Tras tanto desprestigio de la normalidad, en la literatura y la vida, ahora resulta que es lo deseable. Cualquier mañana abierta con el sol en los labios y el sorbo de cerveza tocando el mediodía. Leer el periódico y pasar cada página sin pararte a pensar el peligro invisible sobre la superficie del papel. Y cualquier otra cosa que antes sólo fuese una lenta costumbre de vivir. No, no me gusta nada el concepto de la nueva normalidad porque en la normalidad no estamos: ni nueva ni vieja. Es como si intentan convencernos de que el nuevo sexo consiste en no poder tocar el otro cuerpo, en no poder besarlo y recorrerlo en su tiempo despacio, esa respiración. Pues será otra cosa, pero no será sexo: ni viejo ni nuevo. Así que vamos a dejar las campañas publicitarias del Gobierno al otro lado de la realidad, que es la vivencia indómita y salvaje que no puede encerrarse en una red de eslóganes mucho más ocurrentes que ingeniosos. Vuelve no la normalidad, sino la guerrilla de la calle. Y lo hace con rebrotes de covid-19 en todo el territorio, una veintena en hospitales, residencias y pensiones, pero también en un centro de acogida de la Cruz Roja, en empresas de frutas y verduras y en reuniones familiares. Ay, tantas ganas de vernos. De brindar y abrazarnos como si no existiera el mañana, que por desgracia y por fortuna existe. Pero hablamos ya de once comunidades autónomas y de un factor de riesgo que se puede asumir cuando todavía no se ha abierto el tráfico aéreo europeo con el resto del mundo, que esto será otra guerra que se quiere ignorar. Porque la toma de temperatura, un reconocimiento facial y una declaración propia del viajero, en los aeropuertos, para las gentes que llegan, son medidas más bien de guardería, pero no de control de un virus que ha extendido sus patas de araña por el mundo, precisamente, por las vías aéreas, entre los aeropuertos y el pulmón. Y dentro del territorio, por ahora, pueden localizarse: en cuanto comiencen a llegar vuelos internacionales, podemos encontrarnos de nuevo en el horror.

La gente en general ha estado brillante en su civismo. Es una manera de mirarlo, o es más bien la buena: la otra, la contraria, sería contemplar con qué facilidad ha sido posible la paralización de un país. Sin necesidad de represión, con unas cuantas cifras que sólo se han dado en virtud del efecto que podrían causar, como población nos hemos encerrado a nosotros mismos sin pestañear. El confinamiento ha sido imprescindible: un poco más y todavía estamos bajo la guillotina general de los 1.000 muertos diarios.
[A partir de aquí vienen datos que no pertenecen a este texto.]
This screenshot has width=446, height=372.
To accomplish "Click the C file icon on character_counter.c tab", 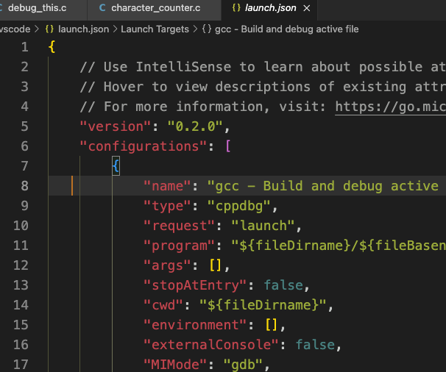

Pero no resulta ocioso comprobar cómo se maneja una población y se la polariza: con unas declaraciones, un par de cacerolas, unos cuantos aplausos, banderas por acá y camisetas con la cara de Simón por allá, y ya tenemos aquí las dos Españas. Un tinglado. Y las cifras reales qué importa si se dan o no se dan, si aquí ya estamos todos en una verdad propia. Si ya hemos elegido un bando. Como el talibanismo Madrid-Barça, pero con nuestra vida.

La gente lo ha hecho bien. O sea: la gente se ha encerrado y ha sido más o menos responsable. Claro que ha habido y hay descerebrados: en La Barceloneta, en las playas de Cádiz la noche de San Juan o en una discoteca de León. Pero hemos ejercido el derecho supremo de civismo que consiste en cuidar a los demás. Y los casos contrarios, la locura masiva en espacios cerrados o en terrazas, no puede imputarse únicamente a un cierto desvarío juvenil: en esta pandemia el Gobierno ha querido ocultar tanto a los muertos que ha terminado borrándolos de las cifras finales. En las grabaciones de archivo de Estados Unidos durante la Segunda Guerra Mundial hay una imagen que siempre se repite: la repatriación de los cadáveres de todos los muchachos caídos en Europa, en Japón o el Pacífico. Esos ataúdes con su bandera encima que no se han visto aquí, en ninguna otra versión, como tampoco se han querido ver los efectos devastadores de la enfermedad, esa lenta agonía de la muerte con los cuerpos de espaldas, agonizando con los respiradores. No se ha querido enseñar ni se ha querido ver, y cuando se ha sabido, como se sabe ya, hay muchos que prefieren ignorarlo: porque a la muerte, o se la ve de frente, o es invisible.

Aquí nos han vendido la feria de los balcones y nos la hemos creído a pie juntillas. Y entre los bizcochos y el Resistiré hemos aguantado la pandemia, pero hemos entregado hasta nuestro derecho a disentir. La nueva normalidad es un recorte de ciudadanía, y acaba de empezar.